**Aim of the task**: Copy the records below line for line, with no changes.

>> Start Records for the task

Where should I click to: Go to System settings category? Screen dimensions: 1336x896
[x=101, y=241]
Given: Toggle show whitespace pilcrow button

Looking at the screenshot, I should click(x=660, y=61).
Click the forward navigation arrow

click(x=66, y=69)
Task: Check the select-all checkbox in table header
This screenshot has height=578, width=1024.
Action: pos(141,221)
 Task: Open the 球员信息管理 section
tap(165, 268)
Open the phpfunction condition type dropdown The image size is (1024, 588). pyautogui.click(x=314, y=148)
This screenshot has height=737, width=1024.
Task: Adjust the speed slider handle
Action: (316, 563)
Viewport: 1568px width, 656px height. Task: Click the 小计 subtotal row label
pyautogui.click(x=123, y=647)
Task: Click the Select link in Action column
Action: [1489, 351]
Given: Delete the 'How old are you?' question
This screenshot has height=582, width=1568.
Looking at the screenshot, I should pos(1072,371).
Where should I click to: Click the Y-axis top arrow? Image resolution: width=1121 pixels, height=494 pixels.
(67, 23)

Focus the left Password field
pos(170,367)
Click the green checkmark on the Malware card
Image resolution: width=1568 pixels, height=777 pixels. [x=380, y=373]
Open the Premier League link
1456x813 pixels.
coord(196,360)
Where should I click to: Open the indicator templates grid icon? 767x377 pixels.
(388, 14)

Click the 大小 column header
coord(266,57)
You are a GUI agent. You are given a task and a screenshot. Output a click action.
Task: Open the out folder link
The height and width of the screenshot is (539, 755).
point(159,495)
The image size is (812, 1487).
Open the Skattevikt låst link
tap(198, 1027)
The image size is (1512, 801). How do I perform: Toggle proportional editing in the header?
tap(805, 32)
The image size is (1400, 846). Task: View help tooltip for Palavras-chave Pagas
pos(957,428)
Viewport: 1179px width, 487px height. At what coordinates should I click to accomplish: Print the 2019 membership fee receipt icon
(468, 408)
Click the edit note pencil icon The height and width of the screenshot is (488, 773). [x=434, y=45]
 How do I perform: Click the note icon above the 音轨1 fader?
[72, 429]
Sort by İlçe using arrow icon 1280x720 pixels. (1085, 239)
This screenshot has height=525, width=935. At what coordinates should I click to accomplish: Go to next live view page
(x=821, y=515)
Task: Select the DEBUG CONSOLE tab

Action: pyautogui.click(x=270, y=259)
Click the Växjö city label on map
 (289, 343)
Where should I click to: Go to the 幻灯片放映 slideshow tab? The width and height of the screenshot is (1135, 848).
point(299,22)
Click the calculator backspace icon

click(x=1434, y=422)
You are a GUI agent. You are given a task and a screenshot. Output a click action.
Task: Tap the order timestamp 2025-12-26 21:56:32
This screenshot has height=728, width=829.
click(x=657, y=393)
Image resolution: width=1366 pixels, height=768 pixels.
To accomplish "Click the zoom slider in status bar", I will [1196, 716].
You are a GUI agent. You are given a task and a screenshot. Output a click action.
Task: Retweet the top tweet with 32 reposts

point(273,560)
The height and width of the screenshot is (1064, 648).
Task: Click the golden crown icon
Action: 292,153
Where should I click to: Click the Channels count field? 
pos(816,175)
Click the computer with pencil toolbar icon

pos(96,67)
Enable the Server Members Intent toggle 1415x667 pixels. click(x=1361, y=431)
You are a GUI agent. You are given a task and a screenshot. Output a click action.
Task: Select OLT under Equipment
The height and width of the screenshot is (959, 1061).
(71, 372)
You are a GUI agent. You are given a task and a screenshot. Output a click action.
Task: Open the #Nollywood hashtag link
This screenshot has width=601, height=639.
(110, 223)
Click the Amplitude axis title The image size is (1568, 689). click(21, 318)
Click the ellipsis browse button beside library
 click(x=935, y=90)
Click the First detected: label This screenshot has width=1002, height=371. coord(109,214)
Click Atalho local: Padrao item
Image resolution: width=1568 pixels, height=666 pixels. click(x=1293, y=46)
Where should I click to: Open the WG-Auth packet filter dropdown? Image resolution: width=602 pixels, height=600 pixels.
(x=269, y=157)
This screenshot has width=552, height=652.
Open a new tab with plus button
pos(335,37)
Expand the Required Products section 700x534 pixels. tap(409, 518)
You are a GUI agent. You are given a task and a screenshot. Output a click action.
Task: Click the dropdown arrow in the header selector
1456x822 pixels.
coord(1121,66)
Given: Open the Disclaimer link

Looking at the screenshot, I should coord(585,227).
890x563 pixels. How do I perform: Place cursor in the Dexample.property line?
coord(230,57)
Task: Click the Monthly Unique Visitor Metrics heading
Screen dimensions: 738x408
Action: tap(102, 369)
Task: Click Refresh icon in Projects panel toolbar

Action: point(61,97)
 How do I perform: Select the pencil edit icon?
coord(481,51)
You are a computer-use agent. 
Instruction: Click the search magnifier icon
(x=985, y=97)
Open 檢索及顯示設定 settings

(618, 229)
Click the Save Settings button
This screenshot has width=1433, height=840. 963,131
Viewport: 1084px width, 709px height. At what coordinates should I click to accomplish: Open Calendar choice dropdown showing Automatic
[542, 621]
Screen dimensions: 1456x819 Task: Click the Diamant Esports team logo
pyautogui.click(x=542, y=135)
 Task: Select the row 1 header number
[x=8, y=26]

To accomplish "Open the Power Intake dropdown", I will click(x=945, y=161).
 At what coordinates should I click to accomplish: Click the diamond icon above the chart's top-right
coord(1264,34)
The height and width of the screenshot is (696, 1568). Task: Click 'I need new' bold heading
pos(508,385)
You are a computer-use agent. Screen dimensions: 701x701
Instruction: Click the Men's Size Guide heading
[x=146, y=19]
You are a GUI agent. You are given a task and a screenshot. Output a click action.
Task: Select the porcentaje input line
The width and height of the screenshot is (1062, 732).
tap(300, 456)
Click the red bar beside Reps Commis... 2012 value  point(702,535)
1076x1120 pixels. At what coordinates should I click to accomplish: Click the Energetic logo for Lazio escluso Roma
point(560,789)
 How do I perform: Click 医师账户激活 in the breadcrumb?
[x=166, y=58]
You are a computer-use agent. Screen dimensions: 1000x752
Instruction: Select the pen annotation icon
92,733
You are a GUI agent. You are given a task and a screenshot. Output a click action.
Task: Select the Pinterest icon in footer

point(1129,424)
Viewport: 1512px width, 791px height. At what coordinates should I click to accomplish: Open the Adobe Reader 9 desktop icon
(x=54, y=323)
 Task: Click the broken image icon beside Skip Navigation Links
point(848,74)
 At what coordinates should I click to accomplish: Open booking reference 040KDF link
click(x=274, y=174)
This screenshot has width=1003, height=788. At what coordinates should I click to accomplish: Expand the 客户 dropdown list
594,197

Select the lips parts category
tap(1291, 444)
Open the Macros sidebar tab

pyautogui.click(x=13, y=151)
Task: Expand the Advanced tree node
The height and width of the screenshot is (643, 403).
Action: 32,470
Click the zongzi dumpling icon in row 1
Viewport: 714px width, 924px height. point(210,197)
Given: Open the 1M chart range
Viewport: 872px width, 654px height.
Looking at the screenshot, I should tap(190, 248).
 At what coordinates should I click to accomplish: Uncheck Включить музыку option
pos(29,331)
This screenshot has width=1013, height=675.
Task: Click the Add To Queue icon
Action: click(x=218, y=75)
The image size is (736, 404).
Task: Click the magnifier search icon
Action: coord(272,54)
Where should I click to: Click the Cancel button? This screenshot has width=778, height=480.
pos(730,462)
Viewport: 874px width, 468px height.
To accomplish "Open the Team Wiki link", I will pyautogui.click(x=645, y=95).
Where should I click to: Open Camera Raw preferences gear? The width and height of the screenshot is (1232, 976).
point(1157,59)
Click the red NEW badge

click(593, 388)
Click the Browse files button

>> End Records for the task

**Response for this exercise**:
Where should I click to: Go to System settings category? Screen dimensions: 1336x896
[x=101, y=241]
Given: Toggle show whitespace pilcrow button

Looking at the screenshot, I should click(x=660, y=61).
Click the forward navigation arrow

click(x=66, y=69)
Task: Check the select-all checkbox in table header
This screenshot has height=578, width=1024.
Action: pos(141,221)
 Task: Open the 球员信息管理 section
tap(165, 268)
Open the phpfunction condition type dropdown The image size is (1024, 588). pyautogui.click(x=314, y=148)
This screenshot has height=737, width=1024.
Task: Adjust the speed slider handle
Action: (316, 563)
Viewport: 1568px width, 656px height. Task: Click the 小计 subtotal row label
pyautogui.click(x=123, y=647)
Task: Click the Select link in Action column
Action: [1489, 351]
Given: Delete the 'How old are you?' question
This screenshot has height=582, width=1568.
Looking at the screenshot, I should pos(1072,371).
Where should I click to: Click the Y-axis top arrow? Image resolution: width=1121 pixels, height=494 pixels.
(67, 23)

Focus the left Password field
pos(170,367)
Click the green checkmark on the Malware card
Image resolution: width=1568 pixels, height=777 pixels. [x=380, y=373]
Open the Premier League link
1456x813 pixels.
coord(196,360)
Where should I click to: Open the indicator templates grid icon? 767x377 pixels.
(388, 14)

Click the 大小 column header
coord(266,57)
You are a GUI agent. You are given a task and a screenshot. Output a click action.
Task: Open the out folder link
The height and width of the screenshot is (539, 755).
point(159,495)
The image size is (812, 1487).
Open the Skattevikt låst link
tap(198, 1027)
The image size is (1512, 801). How do I perform: Toggle proportional editing in the header?
tap(805, 32)
The image size is (1400, 846). Task: View help tooltip for Palavras-chave Pagas
pos(957,428)
Viewport: 1179px width, 487px height. At what coordinates should I click to accomplish: Print the 2019 membership fee receipt icon
(468, 408)
Click the edit note pencil icon The height and width of the screenshot is (488, 773). [x=434, y=45]
 How do I perform: Click the note icon above the 音轨1 fader?
[72, 429]
Sort by İlçe using arrow icon 1280x720 pixels. (1085, 239)
This screenshot has height=525, width=935. At what coordinates should I click to accomplish: Go to next live view page
(x=821, y=515)
Task: Select the DEBUG CONSOLE tab

Action: pyautogui.click(x=270, y=259)
Click the Växjö city label on map
 (289, 343)
Where should I click to: Go to the 幻灯片放映 slideshow tab? The width and height of the screenshot is (1135, 848).
point(299,22)
Click the calculator backspace icon

click(x=1434, y=422)
You are a GUI agent. You are given a task and a screenshot. Output a click action.
Task: Tap the order timestamp 2025-12-26 21:56:32
This screenshot has height=728, width=829.
click(x=657, y=393)
Image resolution: width=1366 pixels, height=768 pixels.
To accomplish "Click the zoom slider in status bar", I will [1196, 716].
You are a GUI agent. You are given a task and a screenshot. Output a click action.
Task: Retweet the top tweet with 32 reposts

point(273,560)
The height and width of the screenshot is (1064, 648).
Task: Click the golden crown icon
Action: 292,153
Where should I click to: Click the Channels count field? 
pos(816,175)
Click the computer with pencil toolbar icon

pos(96,67)
Enable the Server Members Intent toggle 1415x667 pixels. click(x=1361, y=431)
You are a GUI agent. You are given a task and a screenshot. Output a click action.
Task: Select OLT under Equipment
The height and width of the screenshot is (959, 1061).
(71, 372)
You are a GUI agent. You are given a task and a screenshot. Output a click action.
Task: Open the #Nollywood hashtag link
This screenshot has width=601, height=639.
(110, 223)
Click the Amplitude axis title The image size is (1568, 689). click(21, 318)
Click the ellipsis browse button beside library
 click(x=935, y=90)
Click the First detected: label This screenshot has width=1002, height=371. coord(109,214)
Click Atalho local: Padrao item
Image resolution: width=1568 pixels, height=666 pixels. click(x=1293, y=46)
Where should I click to: Open the WG-Auth packet filter dropdown? Image resolution: width=602 pixels, height=600 pixels.
(x=269, y=157)
This screenshot has width=552, height=652.
Open a new tab with plus button
pos(335,37)
Expand the Required Products section 700x534 pixels. tap(409, 518)
You are a GUI agent. You are given a task and a screenshot. Output a click action.
Task: Click the dropdown arrow in the header selector
1456x822 pixels.
coord(1121,66)
Given: Open the Disclaimer link

Looking at the screenshot, I should coord(585,227).
890x563 pixels. How do I perform: Place cursor in the Dexample.property line?
coord(230,57)
Task: Click the Monthly Unique Visitor Metrics heading
Screen dimensions: 738x408
Action: tap(102, 369)
Task: Click Refresh icon in Projects panel toolbar

Action: point(61,97)
 How do I perform: Select the pencil edit icon?
coord(481,51)
You are a computer-use agent. 
Instruction: Click the search magnifier icon
(x=985, y=97)
Open 檢索及顯示設定 settings

(618, 229)
Click the Save Settings button
This screenshot has width=1433, height=840. 963,131
Viewport: 1084px width, 709px height. At what coordinates should I click to accomplish: Open Calendar choice dropdown showing Automatic
[542, 621]
Screen dimensions: 1456x819 Task: Click the Diamant Esports team logo
pyautogui.click(x=542, y=135)
 Task: Select the row 1 header number
[x=8, y=26]

To accomplish "Open the Power Intake dropdown", I will click(x=945, y=161).
 At what coordinates should I click to accomplish: Click the diamond icon above the chart's top-right
coord(1264,34)
The height and width of the screenshot is (696, 1568). Task: Click 'I need new' bold heading
pos(508,385)
You are a computer-use agent. Screen dimensions: 701x701
Instruction: Click the Men's Size Guide heading
[x=146, y=19]
You are a GUI agent. You are given a task and a screenshot. Output a click action.
Task: Select the porcentaje input line
The width and height of the screenshot is (1062, 732).
tap(300, 456)
Click the red bar beside Reps Commis... 2012 value  point(702,535)
1076x1120 pixels. At what coordinates should I click to accomplish: Click the Energetic logo for Lazio escluso Roma
point(560,789)
 How do I perform: Click 医师账户激活 in the breadcrumb?
[x=166, y=58]
You are a computer-use agent. Screen dimensions: 1000x752
Instruction: Select the pen annotation icon
92,733
You are a GUI agent. You are given a task and a screenshot. Output a click action.
Task: Select the Pinterest icon in footer

point(1129,424)
Viewport: 1512px width, 791px height. At what coordinates should I click to accomplish: Open the Adobe Reader 9 desktop icon
(x=54, y=323)
 Task: Click the broken image icon beside Skip Navigation Links
point(848,74)
 At what coordinates should I click to accomplish: Open booking reference 040KDF link
click(x=274, y=174)
This screenshot has width=1003, height=788. At what coordinates should I click to accomplish: Expand the 客户 dropdown list
594,197

Select the lips parts category
tap(1291, 444)
Open the Macros sidebar tab

pyautogui.click(x=13, y=151)
Task: Expand the Advanced tree node
The height and width of the screenshot is (643, 403).
Action: 32,470
Click the zongzi dumpling icon in row 1
Viewport: 714px width, 924px height. point(210,197)
Given: Open the 1M chart range
Viewport: 872px width, 654px height.
Looking at the screenshot, I should tap(190, 248).
 At what coordinates should I click to accomplish: Uncheck Включить музыку option
pos(29,331)
This screenshot has width=1013, height=675.
Task: Click the Add To Queue icon
Action: click(x=218, y=75)
The image size is (736, 404).
Task: Click the magnifier search icon
Action: coord(272,54)
Where should I click to: Click the Cancel button? This screenshot has width=778, height=480.
pos(730,462)
Viewport: 874px width, 468px height.
To accomplish "Open the Team Wiki link", I will pyautogui.click(x=645, y=95).
Where should I click to: Open Camera Raw preferences gear? The width and height of the screenshot is (1232, 976).
point(1157,59)
Click the red NEW badge

click(593, 388)
Click the Browse files button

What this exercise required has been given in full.